Not only is this widely-used tool barely better than a coin toss, it is also systematically biased. A landmark 2016 investigation by ProPublica found that the algorithm consistently makes critical errors that harm Black defendants at a much higher rate than white defendants. Specifically, "blacks are almost twice as likely as whites to be labeled a higher risk but not actually re-offend," while white defendants are more likely to be labeled lower-risk and go on to commit other crimes.

A Common "Fairness" Rule of Thumb Is an "Indefensible" Mistake

The "Four-Fifths Rule" (or "80% Rule") is a concept from U.S. federal employment law sometimes used as a rough guideline to check for disparate impact in hiring (i.e., to see if a hiring practice, even if not intentionally discriminatory, results in significantly different outcomes for different racial or ethnic groups). In machine learning, it is sometimes misapplied as a simple fairness threshold, where a model is considered "fair" if the selection rate for a protected group is at least 80% of the selection rate for the majority group.

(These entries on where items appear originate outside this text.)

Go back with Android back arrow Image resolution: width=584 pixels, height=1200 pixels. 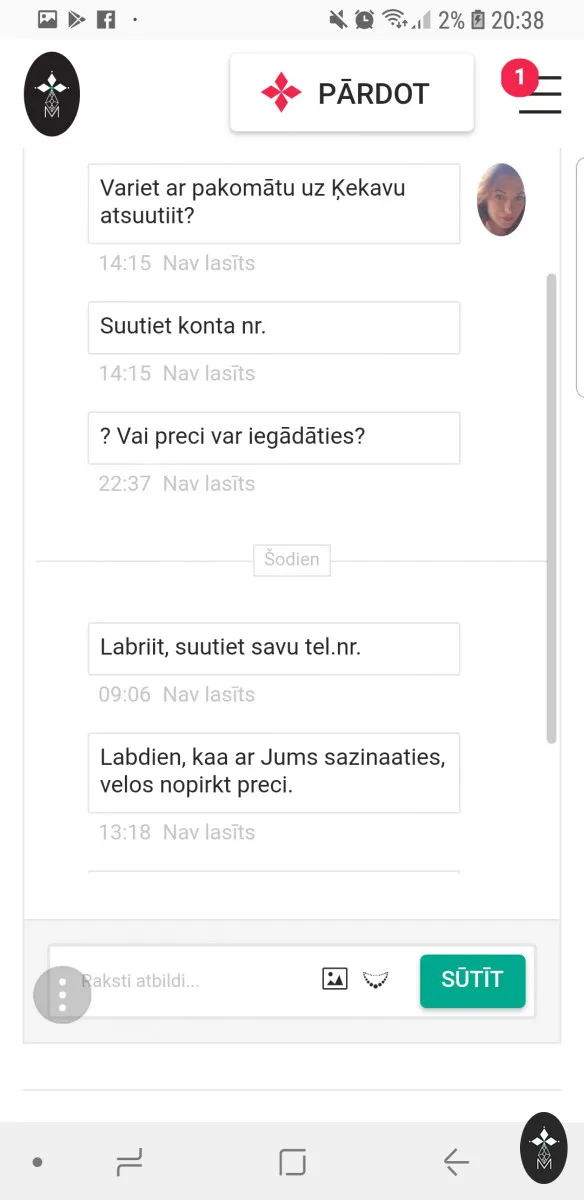point(456,1162)
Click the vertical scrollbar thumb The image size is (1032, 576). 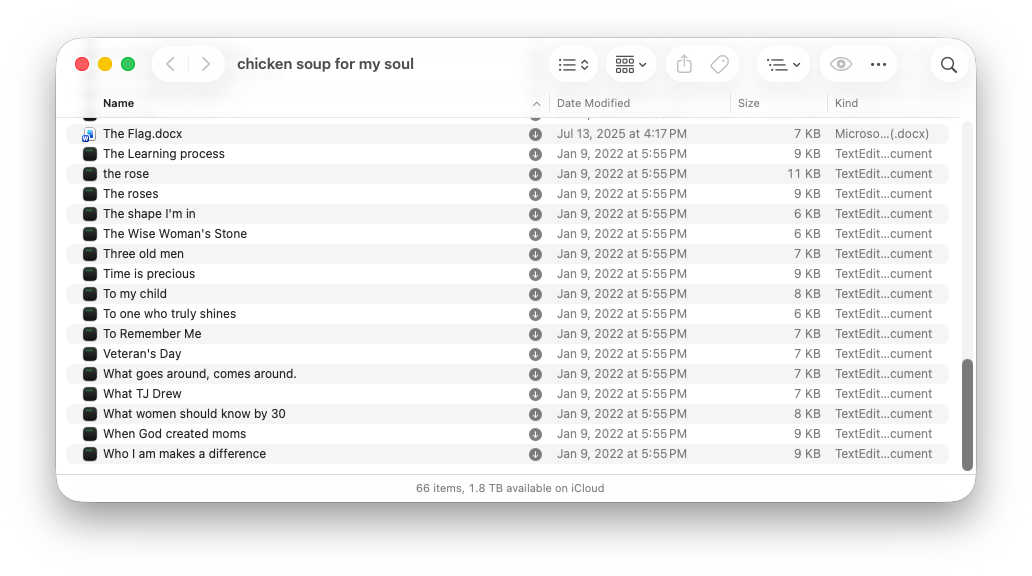(x=967, y=415)
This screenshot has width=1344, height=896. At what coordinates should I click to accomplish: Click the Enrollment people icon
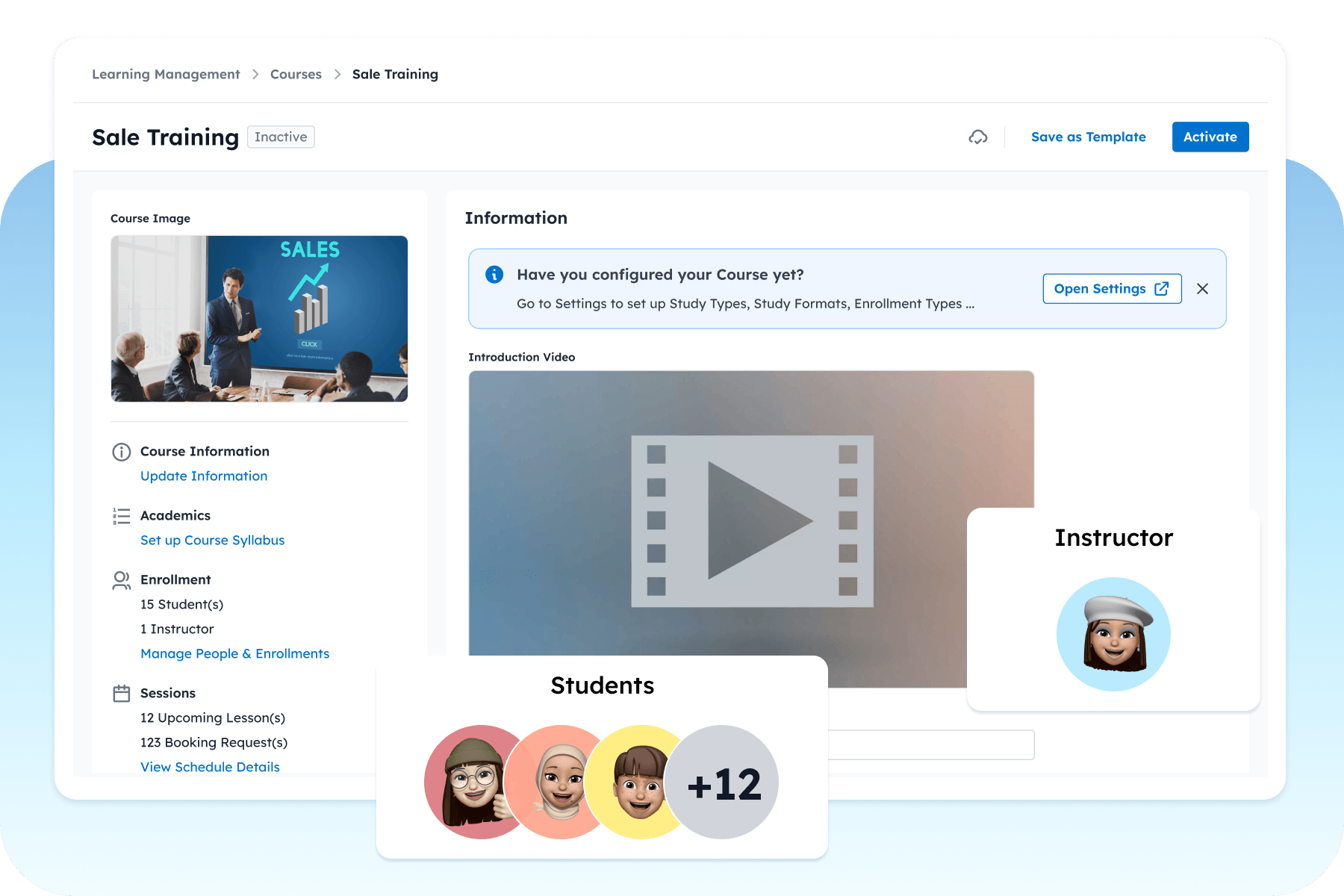point(120,580)
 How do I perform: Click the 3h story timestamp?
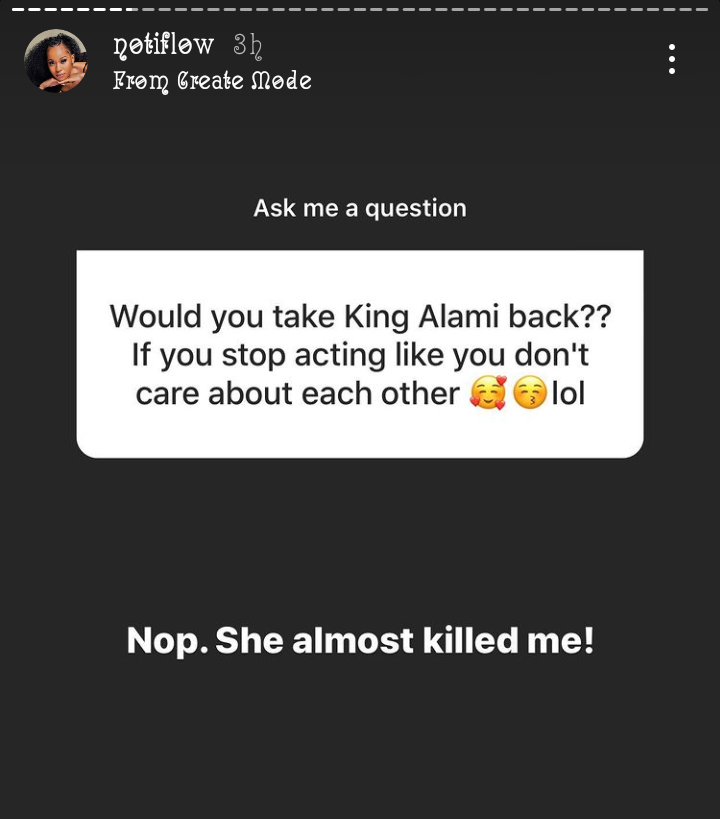point(248,45)
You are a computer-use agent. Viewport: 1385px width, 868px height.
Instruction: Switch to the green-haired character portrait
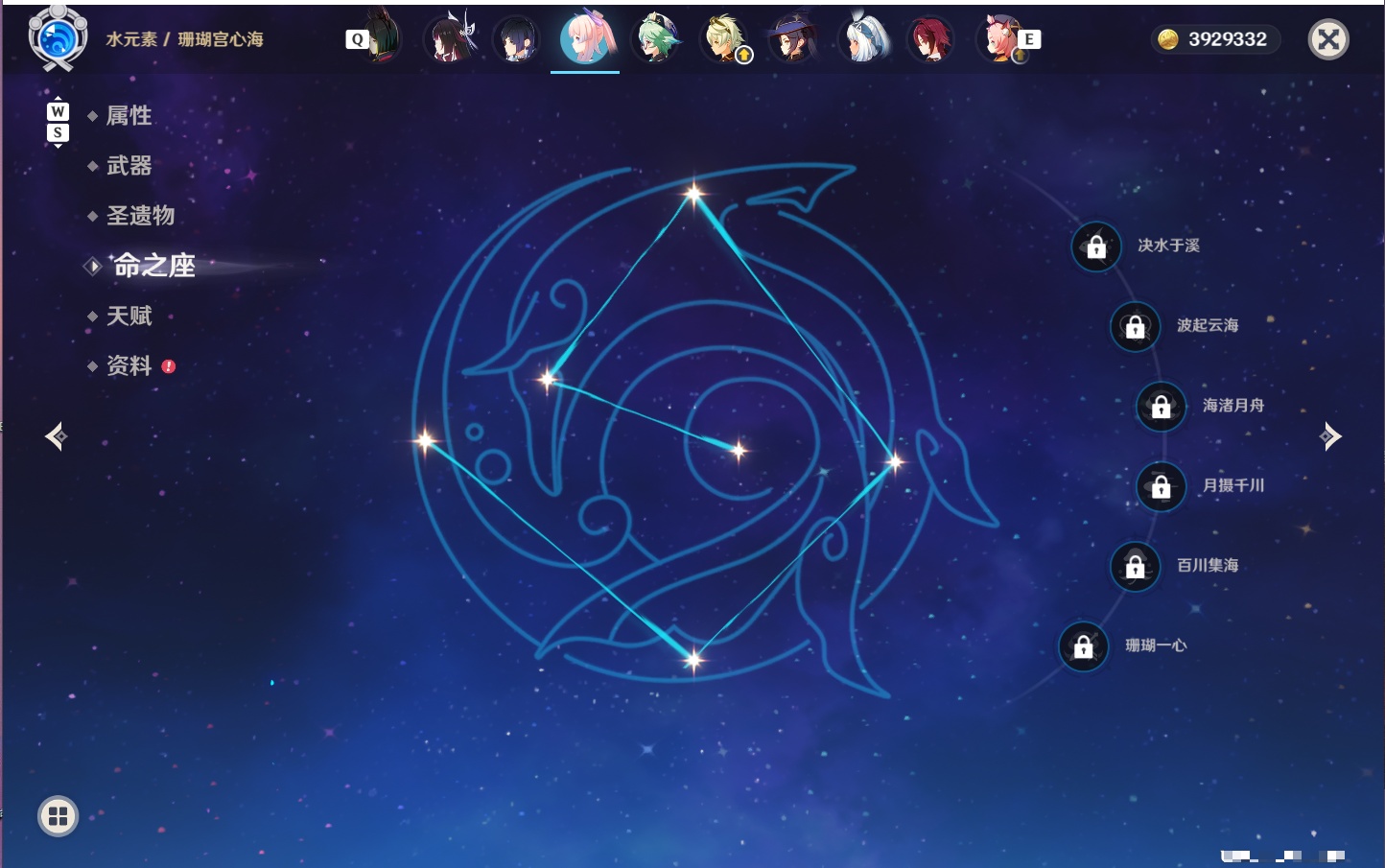point(656,38)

Applying this rule as a universal fairness standard for algorithms is a serious error. Outside of its specific legal context in U.S. federal employment regulation, the rule has "no validity."

Its misapplication represents a form of what experts call "epistemic trespassing"—taking a concept from one specialized field and applying it improperly to another. The use of the Four-Fifths Rule as a simple fairness check in machine learning is, in the words of researchers, an "indefensible example of epistemic trespassing."

Correcting Algorithmic Bias Isn't "Affirmative Action"—It's Removing an Unfair Advantage

When developers make efforts to de-bias an algorithm, the process is sometimes mischaracterized as "algorithmic affirmative action." This framing is not only inaccurate but also fundamentally misleading.

This brings us back to the fundamental myth we dismantled in our very first point: the idea of a single, "true" algorithm. Because there is no "true" or "correct" objective model to begin with, the final model that gets deployed is the result of countless human choices, trade-offs, and value judgments. Therefore, de-biasing an algorithm is not about giving one group an unearned preference over another. It is more accurately understood as removing an unfair advantage that a biased model would otherwise have provided to the privileged group. No one is entitled to an outcome generated by a system that contains unfair bias.

The "affirmative action" frame is especially dangerous in contexts like criminal justice, where the system is not distributing opportunities (like jobs or loans) but is instead imposing harm (like incarceration). In a risk assessment context, a biased model doesn't just deny a benefit to one group; it actively and unfairly increases the likelihood of a punitive sanction for another. This re-frames the debate from one of preference to one of preventing unjust harm.

"The affirmative action frame reinforces the false notion that any steps taken to reduce bias or level the playing field for disadvantaged groups inherently harms white people and therefore requires special justification."

Conclusion: A New Frontier for Fairness

As we've seen, the seemingly simple goal of fairness is a labyrinth of contradictions. There is no "objective" algorithm to build upon (Truth #1), forcing us to confront warring definitions of fairness itself (Truth #2). Naive attempts at "colorblindness" only worsen the problem (Truth #3), and even a famous real-world algorithm can be both biased and less accurate than a group of amateurs (Truth #4). This complex reality means that simple checklists are indefensible (Truth #5) and that fixing bias isn't about giving preferences, but about removing built-in, unfair advantages (Truth #6).

Achieving fairness in AI is not a simple technical problem to be solved with more data or a better formula. It is a complex socio-technical challenge that requires deep engagement with context, values, and the people most impacted by these powerful systems.

This brings us to a final, crucial question. Given that algorithms are reflections of our own choices and values, what kind of society do we truly want them to build?